PROBLEM STATEMENT:
Your answer should be an exact copy of the lines from the start of the entries to the line containing "お問い合わせ (239, 1459)", both included.

Items listed in a dataset:
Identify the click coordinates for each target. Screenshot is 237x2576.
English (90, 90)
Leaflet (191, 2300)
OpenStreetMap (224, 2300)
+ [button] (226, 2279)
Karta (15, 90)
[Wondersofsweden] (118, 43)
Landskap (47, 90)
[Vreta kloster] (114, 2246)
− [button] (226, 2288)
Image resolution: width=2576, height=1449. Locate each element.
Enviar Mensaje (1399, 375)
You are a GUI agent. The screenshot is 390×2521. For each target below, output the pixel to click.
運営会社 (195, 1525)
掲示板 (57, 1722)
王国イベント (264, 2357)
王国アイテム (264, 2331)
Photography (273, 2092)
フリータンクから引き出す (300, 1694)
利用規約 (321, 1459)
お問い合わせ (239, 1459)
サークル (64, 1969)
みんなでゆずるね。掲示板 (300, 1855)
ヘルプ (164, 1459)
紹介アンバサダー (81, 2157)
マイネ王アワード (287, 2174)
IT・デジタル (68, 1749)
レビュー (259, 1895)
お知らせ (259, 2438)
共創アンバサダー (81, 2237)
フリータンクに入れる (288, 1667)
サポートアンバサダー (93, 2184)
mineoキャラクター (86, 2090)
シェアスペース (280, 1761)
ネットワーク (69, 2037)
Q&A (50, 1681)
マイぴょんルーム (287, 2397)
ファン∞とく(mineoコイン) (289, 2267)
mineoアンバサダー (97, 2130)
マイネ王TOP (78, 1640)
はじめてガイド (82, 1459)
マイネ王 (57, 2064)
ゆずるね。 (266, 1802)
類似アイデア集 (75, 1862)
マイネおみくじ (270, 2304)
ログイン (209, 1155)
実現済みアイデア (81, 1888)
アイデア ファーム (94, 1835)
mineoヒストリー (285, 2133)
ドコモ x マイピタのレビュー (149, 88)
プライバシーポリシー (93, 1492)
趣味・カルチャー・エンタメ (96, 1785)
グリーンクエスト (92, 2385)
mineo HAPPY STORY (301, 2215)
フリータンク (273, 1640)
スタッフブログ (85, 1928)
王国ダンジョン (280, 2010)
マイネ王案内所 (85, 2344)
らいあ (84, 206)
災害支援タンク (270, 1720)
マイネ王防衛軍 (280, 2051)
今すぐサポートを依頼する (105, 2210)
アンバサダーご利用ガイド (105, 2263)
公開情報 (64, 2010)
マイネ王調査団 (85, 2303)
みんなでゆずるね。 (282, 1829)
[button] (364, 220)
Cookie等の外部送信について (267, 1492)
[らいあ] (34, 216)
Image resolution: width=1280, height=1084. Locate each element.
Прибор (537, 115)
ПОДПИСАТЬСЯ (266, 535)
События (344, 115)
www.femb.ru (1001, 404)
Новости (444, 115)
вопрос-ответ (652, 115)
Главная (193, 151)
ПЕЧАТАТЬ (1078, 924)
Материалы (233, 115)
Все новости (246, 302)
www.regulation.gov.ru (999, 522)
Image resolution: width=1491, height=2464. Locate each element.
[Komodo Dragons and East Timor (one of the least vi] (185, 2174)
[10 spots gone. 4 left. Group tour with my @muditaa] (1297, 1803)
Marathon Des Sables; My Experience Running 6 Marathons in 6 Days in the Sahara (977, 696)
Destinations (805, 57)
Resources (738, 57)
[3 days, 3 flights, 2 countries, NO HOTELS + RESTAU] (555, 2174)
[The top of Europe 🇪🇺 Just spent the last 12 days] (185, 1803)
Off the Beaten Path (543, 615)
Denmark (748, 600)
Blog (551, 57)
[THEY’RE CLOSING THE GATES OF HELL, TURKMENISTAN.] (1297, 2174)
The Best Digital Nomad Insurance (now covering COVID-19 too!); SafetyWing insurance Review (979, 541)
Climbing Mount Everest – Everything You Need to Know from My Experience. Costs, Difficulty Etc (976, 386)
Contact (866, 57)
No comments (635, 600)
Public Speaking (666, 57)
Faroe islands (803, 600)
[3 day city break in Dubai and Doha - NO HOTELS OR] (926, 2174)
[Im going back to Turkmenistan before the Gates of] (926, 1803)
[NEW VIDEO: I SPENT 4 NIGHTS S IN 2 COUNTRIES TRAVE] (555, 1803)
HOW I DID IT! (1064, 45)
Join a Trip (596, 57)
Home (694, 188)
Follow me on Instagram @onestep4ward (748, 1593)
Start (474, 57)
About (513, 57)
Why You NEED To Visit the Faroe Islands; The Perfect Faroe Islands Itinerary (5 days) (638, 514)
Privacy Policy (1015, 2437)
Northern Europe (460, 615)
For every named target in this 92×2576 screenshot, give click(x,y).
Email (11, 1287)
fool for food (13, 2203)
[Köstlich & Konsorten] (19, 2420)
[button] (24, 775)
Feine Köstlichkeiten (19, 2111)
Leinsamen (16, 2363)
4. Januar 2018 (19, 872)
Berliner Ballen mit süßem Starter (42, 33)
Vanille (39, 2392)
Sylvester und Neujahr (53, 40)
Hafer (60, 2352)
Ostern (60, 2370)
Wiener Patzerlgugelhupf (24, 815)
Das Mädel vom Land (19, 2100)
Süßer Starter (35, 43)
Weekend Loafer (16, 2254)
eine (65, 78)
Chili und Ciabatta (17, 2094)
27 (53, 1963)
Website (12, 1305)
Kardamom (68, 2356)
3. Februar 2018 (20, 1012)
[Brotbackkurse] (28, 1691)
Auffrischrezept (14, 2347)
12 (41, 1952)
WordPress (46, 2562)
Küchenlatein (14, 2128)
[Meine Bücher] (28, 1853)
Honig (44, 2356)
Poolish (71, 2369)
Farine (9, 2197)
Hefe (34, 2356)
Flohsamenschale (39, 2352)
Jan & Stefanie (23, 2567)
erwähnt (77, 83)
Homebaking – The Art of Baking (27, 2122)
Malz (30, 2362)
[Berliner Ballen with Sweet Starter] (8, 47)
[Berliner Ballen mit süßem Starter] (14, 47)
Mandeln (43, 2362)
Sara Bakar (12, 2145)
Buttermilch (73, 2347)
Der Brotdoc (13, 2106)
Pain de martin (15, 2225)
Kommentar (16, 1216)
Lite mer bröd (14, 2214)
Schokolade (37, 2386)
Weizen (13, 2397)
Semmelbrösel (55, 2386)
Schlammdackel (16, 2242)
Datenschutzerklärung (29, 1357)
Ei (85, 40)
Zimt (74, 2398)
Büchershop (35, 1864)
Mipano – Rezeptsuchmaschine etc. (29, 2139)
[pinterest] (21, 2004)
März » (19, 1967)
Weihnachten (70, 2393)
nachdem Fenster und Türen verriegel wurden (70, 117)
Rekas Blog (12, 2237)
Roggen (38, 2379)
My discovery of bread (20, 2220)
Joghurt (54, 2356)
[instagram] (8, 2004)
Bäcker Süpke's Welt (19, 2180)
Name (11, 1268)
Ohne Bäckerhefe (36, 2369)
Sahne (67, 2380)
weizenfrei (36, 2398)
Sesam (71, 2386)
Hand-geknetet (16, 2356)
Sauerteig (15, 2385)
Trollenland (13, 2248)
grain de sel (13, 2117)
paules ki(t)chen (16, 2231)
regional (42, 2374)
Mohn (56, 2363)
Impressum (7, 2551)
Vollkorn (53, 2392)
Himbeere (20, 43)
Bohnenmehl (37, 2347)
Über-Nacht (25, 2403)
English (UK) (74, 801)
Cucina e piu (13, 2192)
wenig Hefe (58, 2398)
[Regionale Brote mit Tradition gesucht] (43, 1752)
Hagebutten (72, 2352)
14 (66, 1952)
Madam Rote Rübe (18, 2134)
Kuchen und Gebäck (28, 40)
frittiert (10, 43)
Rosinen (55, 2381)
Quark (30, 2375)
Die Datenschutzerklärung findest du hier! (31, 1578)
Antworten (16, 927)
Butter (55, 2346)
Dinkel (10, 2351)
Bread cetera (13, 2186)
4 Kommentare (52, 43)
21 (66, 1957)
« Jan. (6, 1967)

EXERCISE SOLUTION:
Identify the click coordinates for each target. Screenshot is 237x2576.
English (90, 90)
Leaflet (191, 2300)
OpenStreetMap (224, 2300)
+ [button] (226, 2279)
Karta (15, 90)
[Wondersofsweden] (118, 43)
Landskap (47, 90)
[Vreta kloster] (114, 2246)
− [button] (226, 2288)
Image resolution: width=2576, height=1449. Locate each element.
Enviar Mensaje (1399, 375)
You are a GUI agent. The screenshot is 390×2521. For each target below, output the pixel to click.
運営会社 (195, 1525)
掲示板 (57, 1722)
王国イベント (264, 2357)
王国アイテム (264, 2331)
Photography (273, 2092)
フリータンクから引き出す (300, 1694)
利用規約 (321, 1459)
お問い合わせ (239, 1459)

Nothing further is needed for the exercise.